Figure 1.

Analysis of GhTCE1 expression and characterization of transgenic plants. A, Expression pattern of GhTCE1 in different tissues. SE-0d, -1d, -3d, -5d, -7d, or -14d means the explants of hypocotyls were induced for 1, 3, 5, 7, or 14 days during SE (embryogenic callus [SE-EC], globular stage embryo [SE-GE], torpedo stage embryo [SE-TE], and cotyledon stage embryo [SE-CE]). B, Expression pattern of GhTCE1 soon after wounding. The expression of GhUB7 was used as internal control. C, Immunoblot analysis of GhTCE1 transgenic lines. The first lane represents the λ DNA size marker. The DNA samples were digested with HindIII. The magenta front indicates the selected lines for study. D, Relative expression of GhTCE1 in transgenic lines 7 days post SE induction. WT, wild type; Ri1 and Ri2, Ri lines; OE1 and OE3, OE lines. Null, negative plants segregated from Ri1 in the T₁ generation. The expression of GhUB7 was used as internal control. E, Sequence analysis of GhTCE1(A/D) double mutants ko15 and ko18 at the target sites. The PAM motif is marked in magenta and GhTCE1A and GhTCE1D can be distinguished by the SNP C/T (marked in green) downstream of the PAM motif.

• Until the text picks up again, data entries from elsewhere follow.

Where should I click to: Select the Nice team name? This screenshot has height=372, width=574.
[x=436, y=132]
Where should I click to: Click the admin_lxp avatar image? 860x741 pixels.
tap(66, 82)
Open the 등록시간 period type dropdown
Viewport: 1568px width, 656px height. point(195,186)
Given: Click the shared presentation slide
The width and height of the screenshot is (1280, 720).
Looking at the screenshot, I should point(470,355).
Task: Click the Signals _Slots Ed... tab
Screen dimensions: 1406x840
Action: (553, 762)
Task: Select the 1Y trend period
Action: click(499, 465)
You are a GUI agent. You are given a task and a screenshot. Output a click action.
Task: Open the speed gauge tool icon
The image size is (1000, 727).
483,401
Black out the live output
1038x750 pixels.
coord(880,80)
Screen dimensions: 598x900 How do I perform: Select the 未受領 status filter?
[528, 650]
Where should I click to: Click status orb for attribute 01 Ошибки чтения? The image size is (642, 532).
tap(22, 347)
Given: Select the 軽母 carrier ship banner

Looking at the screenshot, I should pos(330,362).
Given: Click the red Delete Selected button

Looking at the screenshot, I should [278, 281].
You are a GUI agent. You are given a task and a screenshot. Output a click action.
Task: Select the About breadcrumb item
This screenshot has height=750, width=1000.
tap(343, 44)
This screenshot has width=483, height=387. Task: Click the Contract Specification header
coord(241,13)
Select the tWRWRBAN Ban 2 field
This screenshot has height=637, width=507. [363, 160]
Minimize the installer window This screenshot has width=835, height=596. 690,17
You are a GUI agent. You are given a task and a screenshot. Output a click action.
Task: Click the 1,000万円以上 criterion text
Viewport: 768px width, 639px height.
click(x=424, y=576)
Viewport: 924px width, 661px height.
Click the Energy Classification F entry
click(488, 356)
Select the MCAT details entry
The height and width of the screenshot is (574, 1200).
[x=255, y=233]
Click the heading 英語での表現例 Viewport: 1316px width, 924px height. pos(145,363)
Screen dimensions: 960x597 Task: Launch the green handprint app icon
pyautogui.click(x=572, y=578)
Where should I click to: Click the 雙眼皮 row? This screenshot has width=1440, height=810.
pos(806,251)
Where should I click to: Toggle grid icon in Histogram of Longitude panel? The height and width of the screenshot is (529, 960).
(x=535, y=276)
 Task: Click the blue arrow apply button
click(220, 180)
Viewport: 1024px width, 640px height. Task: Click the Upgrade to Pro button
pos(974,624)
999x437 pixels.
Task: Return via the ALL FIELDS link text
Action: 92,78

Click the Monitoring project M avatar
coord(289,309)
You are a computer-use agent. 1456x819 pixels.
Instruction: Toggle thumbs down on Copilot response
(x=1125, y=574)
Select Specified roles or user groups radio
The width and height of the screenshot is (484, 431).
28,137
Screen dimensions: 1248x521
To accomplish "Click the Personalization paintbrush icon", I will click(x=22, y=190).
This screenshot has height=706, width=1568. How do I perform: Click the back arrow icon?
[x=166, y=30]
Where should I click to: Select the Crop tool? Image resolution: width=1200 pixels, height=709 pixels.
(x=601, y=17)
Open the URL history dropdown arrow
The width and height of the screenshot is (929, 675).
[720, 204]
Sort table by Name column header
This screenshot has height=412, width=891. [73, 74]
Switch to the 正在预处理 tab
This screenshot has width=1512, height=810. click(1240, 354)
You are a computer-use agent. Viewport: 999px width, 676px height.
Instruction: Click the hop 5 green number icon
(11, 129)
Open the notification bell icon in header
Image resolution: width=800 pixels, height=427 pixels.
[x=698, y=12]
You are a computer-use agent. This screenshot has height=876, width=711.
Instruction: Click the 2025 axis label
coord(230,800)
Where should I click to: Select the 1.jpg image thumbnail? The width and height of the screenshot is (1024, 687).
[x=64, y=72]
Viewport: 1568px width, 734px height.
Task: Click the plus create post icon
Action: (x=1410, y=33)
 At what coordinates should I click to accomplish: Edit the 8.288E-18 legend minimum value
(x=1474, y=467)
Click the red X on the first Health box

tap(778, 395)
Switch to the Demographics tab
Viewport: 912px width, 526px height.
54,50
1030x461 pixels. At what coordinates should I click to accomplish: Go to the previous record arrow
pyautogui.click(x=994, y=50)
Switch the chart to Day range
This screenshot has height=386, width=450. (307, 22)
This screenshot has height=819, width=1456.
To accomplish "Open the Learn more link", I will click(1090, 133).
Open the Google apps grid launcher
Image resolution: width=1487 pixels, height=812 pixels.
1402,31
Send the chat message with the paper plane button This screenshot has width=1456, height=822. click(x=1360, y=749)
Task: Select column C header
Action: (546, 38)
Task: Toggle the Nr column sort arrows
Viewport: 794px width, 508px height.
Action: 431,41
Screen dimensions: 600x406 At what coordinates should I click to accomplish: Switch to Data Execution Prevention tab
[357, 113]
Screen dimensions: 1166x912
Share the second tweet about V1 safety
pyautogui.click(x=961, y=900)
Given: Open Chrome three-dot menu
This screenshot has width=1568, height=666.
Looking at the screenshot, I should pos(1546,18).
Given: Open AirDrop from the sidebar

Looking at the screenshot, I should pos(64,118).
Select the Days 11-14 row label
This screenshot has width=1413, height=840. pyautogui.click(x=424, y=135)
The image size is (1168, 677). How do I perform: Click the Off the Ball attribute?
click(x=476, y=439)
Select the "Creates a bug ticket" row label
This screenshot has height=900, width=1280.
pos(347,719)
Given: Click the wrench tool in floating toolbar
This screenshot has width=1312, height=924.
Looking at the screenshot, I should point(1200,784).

The black dotted line represents deletion compared with WT. F, Phenotypes of GhTCE1 transgenic plant lines grown on soil. Bars = 20 cm. Error bars in (A), (B), and (D) represent ± standard error of three biological replicates (∼20 explants were used as one replicate). Significance tests compared each transgenic line with WT plants. *P < 0.05, **P < 0.01, Supplemental Data Set S2.